Long a specialist in entertainment television and radio, González first entered Ecuador 30 years ago, when he purchased Tele4 Guayaquil. In 2010, the Miami-based company Albavision – named after his wife – had reportedly grown to control 26 television channels, 82 radio stations, and 40 movie theaters in 10 Latin American countries. Today, González owns an estimated 40 television channels across twelve Latin American countries. In Ecuador, he owns a combined 13 television channels and radio stations. The purchase of El Comercio marks his first venture into print journalism.

The terms of the sale were not only murky but, in the eyes of many, served a government interest in silencing one of the few critical voices in a country increasingly dominated by government-allied outlets.

“In Latin America, they are no longer closing down newspapers,” said Cornejo. “Now, they are selling them to owners with ties to the government. This is how they censor criticism. It would appear that this could be one of those cases, given the critical positions that El Comercio has maintained.”

González, on the other hand, is known to tow the government line in whatever country he operates, regardless of the political lean of the administration. In Nicaragua, La Prensa recently published a column criticizing González: “One of the characteristics of Ángel González … is that he does not allow his channels to criticize the ruling government. Even in Guatemala and other countries, media outlets have indicated that during elections, he warms up to the candidates that are most likely to win and offers them television space as favors that pay off when the candidate wins the presidency.”

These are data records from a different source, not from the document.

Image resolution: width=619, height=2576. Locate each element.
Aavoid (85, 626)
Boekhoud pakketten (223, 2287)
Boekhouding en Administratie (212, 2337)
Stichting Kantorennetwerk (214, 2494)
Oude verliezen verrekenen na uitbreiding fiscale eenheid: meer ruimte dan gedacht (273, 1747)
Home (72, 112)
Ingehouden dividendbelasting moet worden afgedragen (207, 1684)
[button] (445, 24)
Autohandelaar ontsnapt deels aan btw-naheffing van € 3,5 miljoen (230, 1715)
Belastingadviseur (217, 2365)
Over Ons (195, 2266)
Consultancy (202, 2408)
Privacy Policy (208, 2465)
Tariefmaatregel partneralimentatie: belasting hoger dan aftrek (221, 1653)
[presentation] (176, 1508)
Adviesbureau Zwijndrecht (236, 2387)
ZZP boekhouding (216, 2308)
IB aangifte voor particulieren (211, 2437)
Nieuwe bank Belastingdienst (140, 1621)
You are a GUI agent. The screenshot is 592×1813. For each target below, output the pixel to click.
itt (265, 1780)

“The other concern that this sale emphasizes is that in Ecuador, we are seeing an increasing concentration of media,” said César Ricaurte, the director of the Andean Foundation for Media Study and Observation (Fundamedios). “With this purchase, González will own upwards of 20 media outlets in Ecuador. This makes him a media magnate in our country, and we hardly know anything about him, his intentions, his philosophy or editorial line.”

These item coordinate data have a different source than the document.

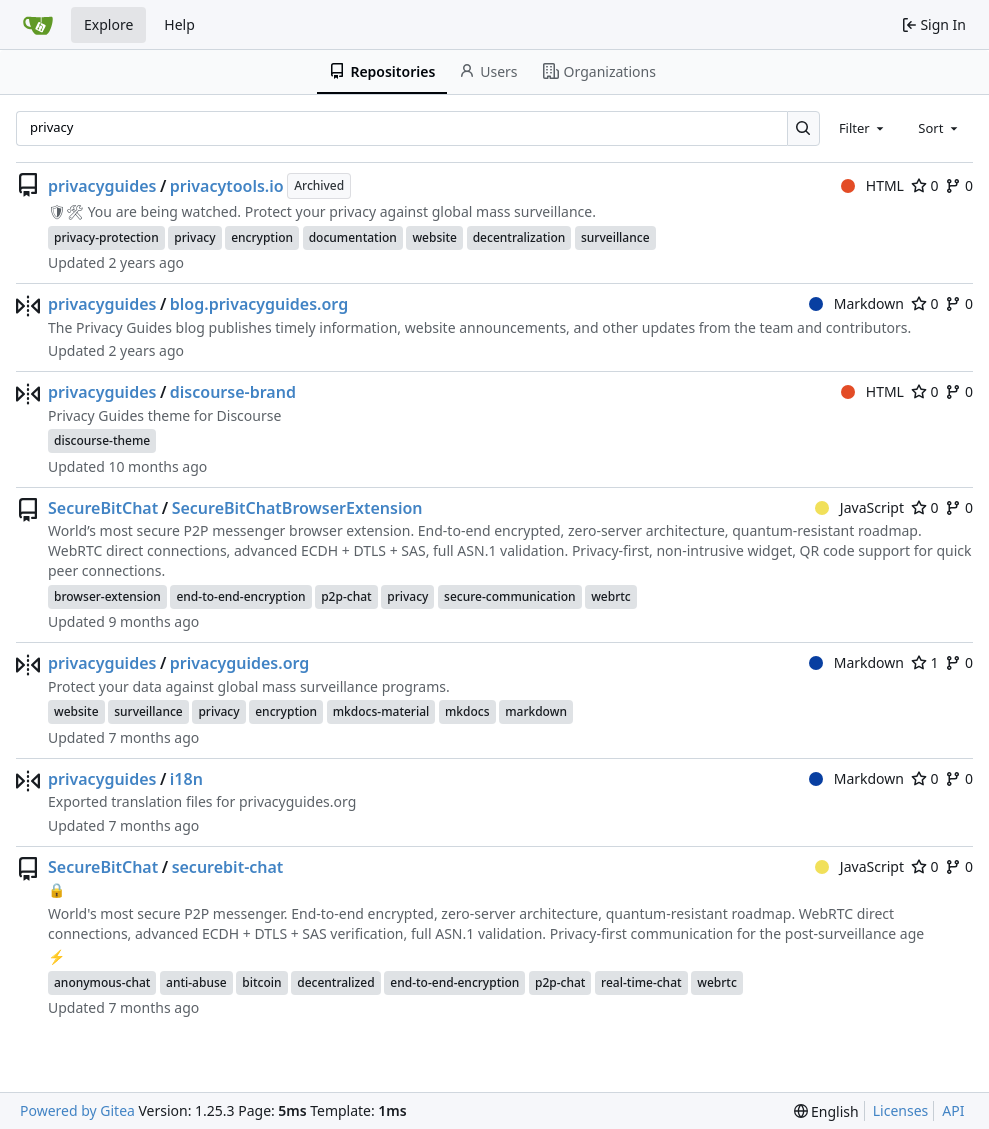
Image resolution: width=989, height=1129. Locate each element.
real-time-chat (641, 982)
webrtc (611, 596)
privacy (194, 237)
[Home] (38, 25)
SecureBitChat (103, 508)
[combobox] (863, 128)
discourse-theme (102, 440)
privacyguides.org (240, 663)
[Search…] (803, 128)
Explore (108, 24)
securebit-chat (228, 867)
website (434, 237)
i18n (186, 779)
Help (179, 24)
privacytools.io (227, 186)
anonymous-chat (102, 982)
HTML (872, 185)
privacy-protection (106, 237)
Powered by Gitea (77, 1110)
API (953, 1110)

For many, the sale flies in the face of the justification used by the government to introduce the 2013 Communication Law, which categorized media as a “public service” subject to government regulation. The administration announced that it would use the law to break up large media corporations. El Comercio, which was relatively small in size – selling for $40 million – has now been sold to a foreigner that continues to acquire an increasing share of Ecuadorean media space.

“It is only now that we are seeing the creation of the big monopolies they were referencing,” added Ricaurte. “It has caused a great deal of uncertainty surrounding the sustainability of media outlets in Ecuador. It will be hard for any publication to survive unless it is allied with the government.”

The Communication Law states in Article 6 that: communication outlets of national character cannot belong, wholly or in part, directly or indirectly, to a foreign organization or company housed outside of the State of Ecuador, or to a foreign citizen. But in December of 2013, Correa passed a “reglamento,” a tool used to facilitate the implementation of the law. In this case, it acted to modify the original law – Article 6 – allowing foreigners from countries that had signed cooperative agreements with Ecuador to own national media outlets.

“There are few recourses at our reach at this point,” said Ricaurte. “We have asked for an official response, but they haven't said a word. The government says that we have freedom of expression in Ecuador, and we don't.”

In recent years, the internet has become a refuge for writers who are critical of the Correa government, but even that may be changing soon. This past weekend, the administration announced a strategy for fighting what Correa considers a “systematic attack” and “campaign of infamy” on social networks that intend to destabilize his government.

“We are safe on the Internet for now,” Ricaurte added. “But we don't know for how long.”